◆ PROBLEM DESCRIPTION
The entries below must be repeated exactly. None may be skipped.

(Stored data entries)
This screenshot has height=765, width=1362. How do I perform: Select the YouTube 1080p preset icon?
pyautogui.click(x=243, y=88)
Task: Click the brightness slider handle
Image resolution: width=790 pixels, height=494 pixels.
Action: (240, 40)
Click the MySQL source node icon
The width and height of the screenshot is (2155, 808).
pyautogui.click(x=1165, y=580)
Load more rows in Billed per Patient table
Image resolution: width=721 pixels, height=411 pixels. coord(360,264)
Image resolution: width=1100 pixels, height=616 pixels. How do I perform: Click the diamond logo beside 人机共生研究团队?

◆ WRITTEN ANSWER
This screenshot has height=765, width=1362. How do I perform: Select the YouTube 1080p preset icon?
pyautogui.click(x=243, y=88)
Task: Click the brightness slider handle
Image resolution: width=790 pixels, height=494 pixels.
Action: (240, 40)
Click the MySQL source node icon
The width and height of the screenshot is (2155, 808).
pyautogui.click(x=1165, y=580)
Load more rows in Billed per Patient table
Image resolution: width=721 pixels, height=411 pixels. coord(360,264)
Image resolution: width=1100 pixels, height=616 pixels. How do I perform: Click the diamond logo beside 人机共生研究团队?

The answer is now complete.